- if we take all these things and we bury them fast
- August 5th, 2010
discovered a beautiful poem during lit today; thought i'd share :)
But what lovers we were, what lover,
Even when it was all over -
the deadweight bull-black wines we swung
towards each other rang and rang
like bells of blood, our own great hearts.
We slung the drunk boat out of port
and watched our unreal sober life
unmoor, a continent of grief;
The candlelight strange on our faces
like the silent tiny blazes
And coruscations of its wars.
We blew them out and took the stairs
Into the night for the night's work,
stripped off in the timbered dark,
Gently hooked each other on
like aqualungs, and thundered down
To mine our lovely secret wreck.
We surfaced later, breathless, back
To back, then made our way alone
up the mined beach of the dawn.
~ Don Paterson
fantastic imagery, especially the aqualungs, the bells/hearts, the wreck, the whole extended sea metaphor. don't think i've found a poem i liked as much in a long while. i mean, basically it's quite physical but at the same time it's so haunting and sad. i love sad poems :(
anyway prelims are coming in less than a month's time! reality has slowly sunk in and now i am super worried because there are so many things to do, like revising and finishing up assignments and tutorials, memorizing bio stuff, rereading my lit texts, finding all the worksheets that have suddenly and mysteriously disappeared, brushing up on current affairs for gp ... this is an endless and extremely daunting to-do list, weeping rn :(
above all there are university and scholarship applications. really fearful/anxious because this is a major crossroads in my life if anything - my future practically hinges on the effort i put in in the next few months. the psc report said i have a tendency to be pessimistic, an observation which i scorned at first but now realise to be partly true. about little things i am relatively optimistic, but when it comes to massive, life-changing stuff, i definitely worry excessively and have a rather gloomy outlook. :(
in a bid to improve my studying efficiency i'm going to ban myself from the comp (ok um maybe half an hour a day at most) from now till end of prelims. so bb gaiz, no more ontd/omona/random site-surfing. again, it's not like i was actively posting in the first place, so for my journal itself this hardly counts as a goodbye.

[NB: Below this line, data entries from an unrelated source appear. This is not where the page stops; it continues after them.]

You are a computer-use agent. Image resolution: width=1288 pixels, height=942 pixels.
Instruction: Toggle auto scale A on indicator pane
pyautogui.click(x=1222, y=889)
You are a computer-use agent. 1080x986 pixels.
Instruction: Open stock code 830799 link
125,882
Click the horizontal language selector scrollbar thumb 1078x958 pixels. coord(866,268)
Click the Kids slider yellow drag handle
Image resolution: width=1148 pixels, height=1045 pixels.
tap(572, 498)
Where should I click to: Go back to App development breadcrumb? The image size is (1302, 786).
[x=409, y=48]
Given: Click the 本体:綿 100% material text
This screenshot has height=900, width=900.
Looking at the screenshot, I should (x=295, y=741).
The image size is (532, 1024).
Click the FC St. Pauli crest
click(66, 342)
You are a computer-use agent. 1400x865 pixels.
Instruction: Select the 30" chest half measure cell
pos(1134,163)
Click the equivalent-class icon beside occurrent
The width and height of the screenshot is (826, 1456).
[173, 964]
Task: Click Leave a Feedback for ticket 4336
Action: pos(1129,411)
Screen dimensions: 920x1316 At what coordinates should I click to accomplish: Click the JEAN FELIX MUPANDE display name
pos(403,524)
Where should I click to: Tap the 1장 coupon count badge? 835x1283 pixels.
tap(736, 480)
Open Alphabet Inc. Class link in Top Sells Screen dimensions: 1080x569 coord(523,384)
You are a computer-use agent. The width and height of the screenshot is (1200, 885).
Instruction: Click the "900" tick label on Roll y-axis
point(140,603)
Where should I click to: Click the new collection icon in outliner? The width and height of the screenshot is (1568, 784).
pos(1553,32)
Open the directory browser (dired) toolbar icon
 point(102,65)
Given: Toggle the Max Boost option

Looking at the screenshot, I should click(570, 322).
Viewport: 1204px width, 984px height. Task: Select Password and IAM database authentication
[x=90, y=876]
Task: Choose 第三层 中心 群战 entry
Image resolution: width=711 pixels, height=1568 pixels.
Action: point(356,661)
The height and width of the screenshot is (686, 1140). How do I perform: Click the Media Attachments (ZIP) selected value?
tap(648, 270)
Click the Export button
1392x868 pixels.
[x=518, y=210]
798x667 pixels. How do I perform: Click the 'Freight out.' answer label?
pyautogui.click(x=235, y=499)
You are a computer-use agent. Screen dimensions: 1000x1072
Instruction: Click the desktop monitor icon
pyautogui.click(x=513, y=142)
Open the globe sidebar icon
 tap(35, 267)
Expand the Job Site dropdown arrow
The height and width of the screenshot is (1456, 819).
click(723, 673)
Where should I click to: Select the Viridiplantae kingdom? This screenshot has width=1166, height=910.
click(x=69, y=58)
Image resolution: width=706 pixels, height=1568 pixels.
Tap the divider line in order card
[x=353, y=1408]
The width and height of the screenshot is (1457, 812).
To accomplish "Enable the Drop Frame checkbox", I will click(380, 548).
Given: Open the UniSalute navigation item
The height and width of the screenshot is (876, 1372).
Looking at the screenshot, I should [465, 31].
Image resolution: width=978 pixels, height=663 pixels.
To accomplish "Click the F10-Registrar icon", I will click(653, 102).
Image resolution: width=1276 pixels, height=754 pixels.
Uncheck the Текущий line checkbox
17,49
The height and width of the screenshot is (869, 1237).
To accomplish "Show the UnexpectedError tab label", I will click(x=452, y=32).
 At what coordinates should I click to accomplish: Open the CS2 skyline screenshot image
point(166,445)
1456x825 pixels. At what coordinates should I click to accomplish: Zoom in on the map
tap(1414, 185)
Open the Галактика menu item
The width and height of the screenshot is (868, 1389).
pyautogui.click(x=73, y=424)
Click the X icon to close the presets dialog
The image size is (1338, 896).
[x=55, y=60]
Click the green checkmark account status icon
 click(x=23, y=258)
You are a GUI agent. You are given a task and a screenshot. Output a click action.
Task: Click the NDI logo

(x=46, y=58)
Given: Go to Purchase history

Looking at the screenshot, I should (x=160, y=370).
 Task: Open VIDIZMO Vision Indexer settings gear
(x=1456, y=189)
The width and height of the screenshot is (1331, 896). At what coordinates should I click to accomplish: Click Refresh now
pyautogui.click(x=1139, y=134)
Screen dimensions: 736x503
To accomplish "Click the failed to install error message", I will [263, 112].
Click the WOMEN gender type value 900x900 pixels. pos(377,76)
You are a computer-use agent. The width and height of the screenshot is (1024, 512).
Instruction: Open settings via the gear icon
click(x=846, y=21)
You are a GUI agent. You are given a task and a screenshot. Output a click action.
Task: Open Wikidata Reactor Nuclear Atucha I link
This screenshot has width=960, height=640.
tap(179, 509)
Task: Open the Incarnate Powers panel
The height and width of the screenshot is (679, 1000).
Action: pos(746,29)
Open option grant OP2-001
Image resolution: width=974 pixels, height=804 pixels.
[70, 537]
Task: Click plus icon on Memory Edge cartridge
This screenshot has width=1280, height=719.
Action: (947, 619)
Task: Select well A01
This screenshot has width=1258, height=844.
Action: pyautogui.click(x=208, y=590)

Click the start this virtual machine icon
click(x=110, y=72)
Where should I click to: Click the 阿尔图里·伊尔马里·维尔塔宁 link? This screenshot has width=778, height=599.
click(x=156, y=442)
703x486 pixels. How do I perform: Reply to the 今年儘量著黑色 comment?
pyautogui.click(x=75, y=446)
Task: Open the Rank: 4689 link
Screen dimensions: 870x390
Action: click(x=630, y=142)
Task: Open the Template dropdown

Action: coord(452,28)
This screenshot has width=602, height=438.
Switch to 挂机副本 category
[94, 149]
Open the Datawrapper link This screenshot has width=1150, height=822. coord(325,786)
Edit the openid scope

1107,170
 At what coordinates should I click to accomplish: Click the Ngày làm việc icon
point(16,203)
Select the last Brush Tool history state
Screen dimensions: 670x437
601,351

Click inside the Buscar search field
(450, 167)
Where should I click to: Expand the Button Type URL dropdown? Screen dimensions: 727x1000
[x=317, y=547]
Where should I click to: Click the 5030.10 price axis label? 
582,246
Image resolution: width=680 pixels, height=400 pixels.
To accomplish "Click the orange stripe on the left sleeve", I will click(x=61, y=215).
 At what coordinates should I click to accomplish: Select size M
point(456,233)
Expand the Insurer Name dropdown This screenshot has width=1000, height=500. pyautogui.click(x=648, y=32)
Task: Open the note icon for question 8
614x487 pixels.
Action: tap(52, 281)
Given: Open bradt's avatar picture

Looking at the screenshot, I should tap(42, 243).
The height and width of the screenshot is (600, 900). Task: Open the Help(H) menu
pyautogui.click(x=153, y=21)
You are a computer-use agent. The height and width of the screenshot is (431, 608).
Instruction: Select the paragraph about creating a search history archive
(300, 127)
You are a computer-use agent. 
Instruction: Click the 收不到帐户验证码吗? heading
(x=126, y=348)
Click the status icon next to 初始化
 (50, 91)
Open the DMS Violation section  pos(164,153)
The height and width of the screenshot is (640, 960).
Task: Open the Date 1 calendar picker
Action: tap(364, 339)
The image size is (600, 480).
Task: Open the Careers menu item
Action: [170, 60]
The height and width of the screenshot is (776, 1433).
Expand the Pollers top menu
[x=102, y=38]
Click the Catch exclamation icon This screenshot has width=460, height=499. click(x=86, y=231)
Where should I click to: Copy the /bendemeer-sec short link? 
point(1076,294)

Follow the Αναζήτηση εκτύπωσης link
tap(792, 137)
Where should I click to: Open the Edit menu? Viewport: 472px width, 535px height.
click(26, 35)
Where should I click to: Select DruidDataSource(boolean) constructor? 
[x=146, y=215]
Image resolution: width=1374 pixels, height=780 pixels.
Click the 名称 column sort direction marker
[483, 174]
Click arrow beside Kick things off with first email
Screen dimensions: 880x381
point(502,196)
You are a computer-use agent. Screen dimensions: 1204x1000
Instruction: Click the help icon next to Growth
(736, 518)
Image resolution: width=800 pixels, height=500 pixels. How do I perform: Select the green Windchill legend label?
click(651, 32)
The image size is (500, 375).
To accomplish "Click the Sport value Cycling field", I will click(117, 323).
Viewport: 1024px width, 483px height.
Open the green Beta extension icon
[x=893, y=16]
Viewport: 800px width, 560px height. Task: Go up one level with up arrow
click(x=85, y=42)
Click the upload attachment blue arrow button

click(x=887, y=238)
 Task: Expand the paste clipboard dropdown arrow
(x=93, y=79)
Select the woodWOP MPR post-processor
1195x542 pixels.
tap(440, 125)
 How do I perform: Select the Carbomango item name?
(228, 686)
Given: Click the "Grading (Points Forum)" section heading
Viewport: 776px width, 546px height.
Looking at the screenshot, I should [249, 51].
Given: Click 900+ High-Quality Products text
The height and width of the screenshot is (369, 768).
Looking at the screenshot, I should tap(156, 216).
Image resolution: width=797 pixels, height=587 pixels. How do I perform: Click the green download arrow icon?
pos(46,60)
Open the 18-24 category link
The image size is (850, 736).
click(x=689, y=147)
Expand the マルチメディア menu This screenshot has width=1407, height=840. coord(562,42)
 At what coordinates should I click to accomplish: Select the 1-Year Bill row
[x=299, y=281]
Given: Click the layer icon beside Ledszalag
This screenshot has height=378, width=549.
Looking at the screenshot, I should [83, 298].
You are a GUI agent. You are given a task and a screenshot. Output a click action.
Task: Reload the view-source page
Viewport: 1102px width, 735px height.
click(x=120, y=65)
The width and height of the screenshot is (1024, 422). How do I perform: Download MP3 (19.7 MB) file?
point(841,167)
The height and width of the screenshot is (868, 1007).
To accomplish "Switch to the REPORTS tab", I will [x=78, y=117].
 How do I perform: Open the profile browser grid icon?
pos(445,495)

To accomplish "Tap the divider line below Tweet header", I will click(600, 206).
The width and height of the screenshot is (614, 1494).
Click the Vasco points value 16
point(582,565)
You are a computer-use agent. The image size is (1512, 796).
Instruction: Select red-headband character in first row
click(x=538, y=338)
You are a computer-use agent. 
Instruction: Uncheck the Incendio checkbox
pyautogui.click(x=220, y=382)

i'm glad for the national day weekend though, long holiday is looooooooong. need to catch up on my revision! but i'll save some time to watch NDP, hee, it's a fixture on my calendar even though the parade is largely the same each year. during assembly today when there were people in uniform and there was commanding/marching etc i was suddenly reminded of NDP in sec 2 with lucy - having to run into the stadium, with fists clenched and held to the chest, (what an unglam/awkward pose, idek) to the beat of this tuneless song ('loyal citizens of singapore!!! take a stand! for your land!'); standing on the field for a good 1 hour, not moving; trying to make my sweet last for the entire duration; the 4 of us from rg not even being in the parade in the end (lol. noob). obviously i don't miss the rehearsals - they were incredibly long and dreary and standing on the field made me feel faint - but come august i'm always reminded of the commitment and effort that many people put into NDP each year. and on top of that NDP is a time where i tell myself to be grateful to be in Singapore. it's not the most flawless place in the world, but so much here is familiar and comforting to me. i know i'll miss this place if i'm overseas.
rambly post. going to stop slacking now, and prepare myself for waaaaaarrrrrr.